I got out my supplies and began to think of something I believed in. I drew nothing but blanks. By the time class was over, he had taken up at least four phones, and four angry students went to complain to the dean.

As I was leaving, one of the older students stopped me and said, “Professor Long wants to see you. Sorry he keeps calling you Princess. He’s big on nicknames.”

I made my way down the stairs to where he was waiting, and once the lecture hall was empty, I was alone with Professor Long.

“Beatrice Morrison. My, my, my. What an honor.”

I sighed and instantly became annoyed. “Can I help you, Professor Long?”

“Sure you can. But that might be considered inappropriate considering my station here.”

My eyes narrowed as I looked at him. “Professor, I don’t like where this is going.”

“Oh, I have a feeling you will if you give it a chance.”

“Unless you want to talk about something class related, I should go.” I turned to leave when he grabbed my wrist with a strong grip, and it made me spiral around back to facing him. “Please, let me go.” I was in bargaining mode. I didn’t think he would try to hurt me, but anyone who had such a strong hold on my wrist made me believe they were capable of destruction.

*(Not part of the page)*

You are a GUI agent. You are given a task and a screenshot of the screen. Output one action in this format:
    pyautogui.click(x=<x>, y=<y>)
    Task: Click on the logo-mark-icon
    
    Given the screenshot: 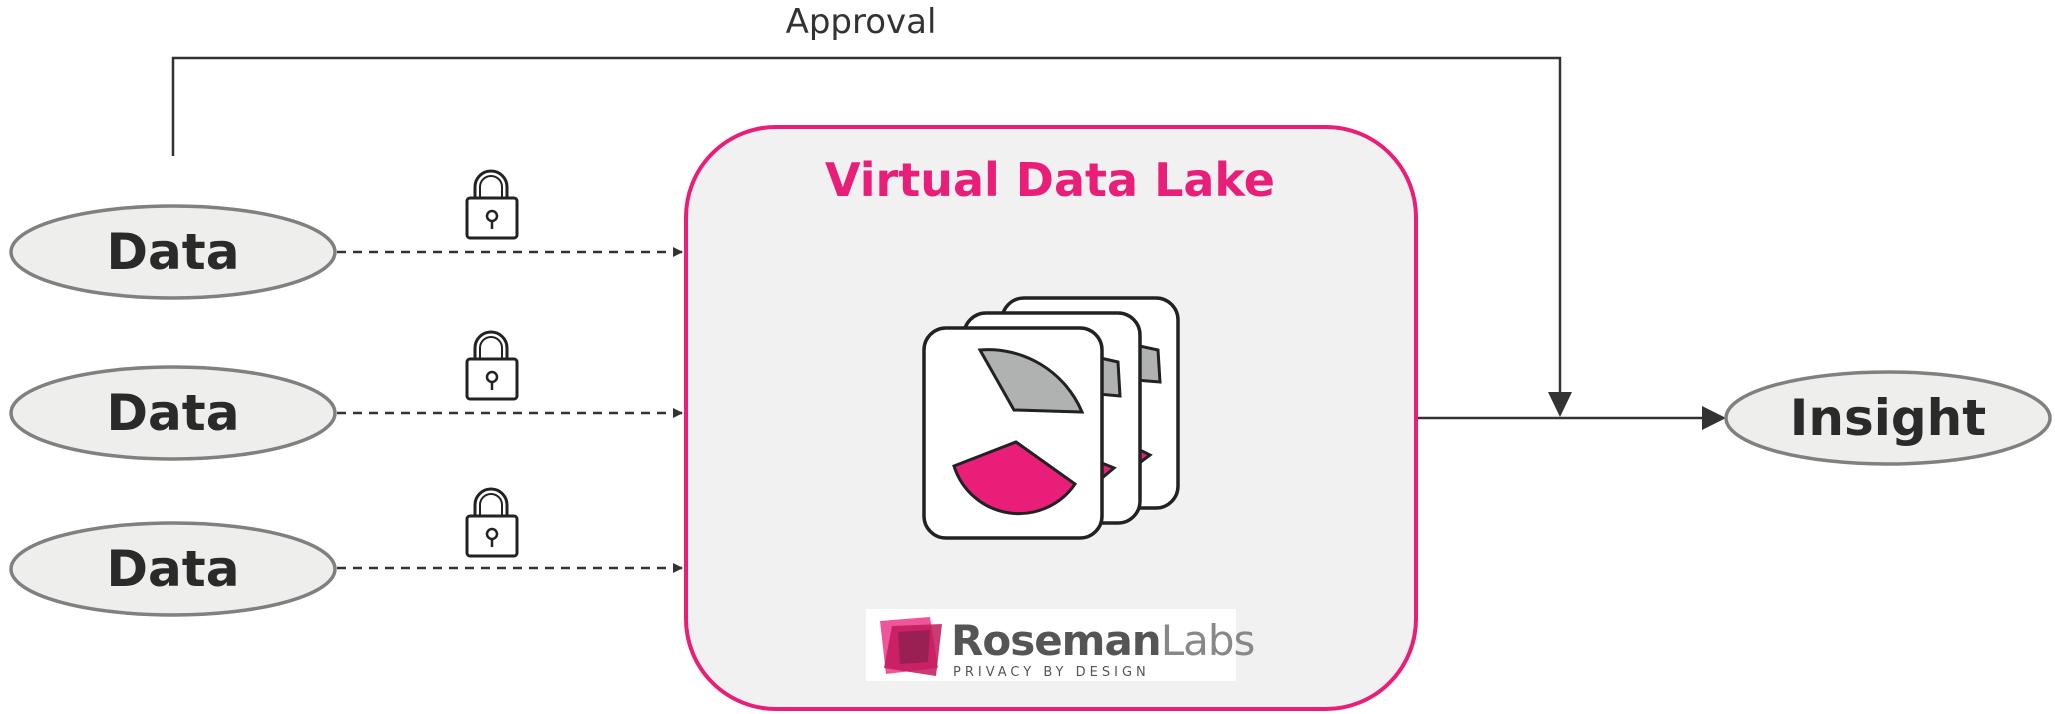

“I’ll see you at that little club the students like so much. I hear you’re the best cocktail waitress they’ve got.” He let me go, and I ran out of the lecture hall before he could find a reason to keep me there. I didn’t want this. I didn’t like it and I was hoping I was wrong. God I wanted to be wrong.

 

***

 

I kept seeing Professor Long at work, and I was beginning to wonder how many waitresses I’d have to make deals with to serve him so I wouldn’t have to. I watched him from the bar, and I couldn’t tell if he was watching me or not.

“He’s asking for you again, and he can
see
you watching. Why don’t you go talk to him?” one of the other waitresses said. “He’s probably lonely.”

“He’s got a wedding ring on.”

“He may be a part of the dead wives club. He may keep it on in memoriam.”

“How likely is that?”

“I’ve got no clue. Please go talk to him. He’s keeping me from my other tables.”

I sighed and gave up. No one was willing to help me stay away from him anymore. I went up to his table and crossed my arms over my chest.

“When are you going to realize I’m only going to keep avoiding you?”

“When are you going to realize you’re missing out?” He drummed his fingers along the tabletop, and I screwed up my facial features as I looked at him.

“What am I exactly missing out on?”

“A good time with someone who knows what they’re doing.”

I laughed. “Yeah, because I’m totally missing out on that from people who tell me that.” He grabbed my wrist, and I eyed his wedding ring. “You’re married. Or you were. What about your wife?”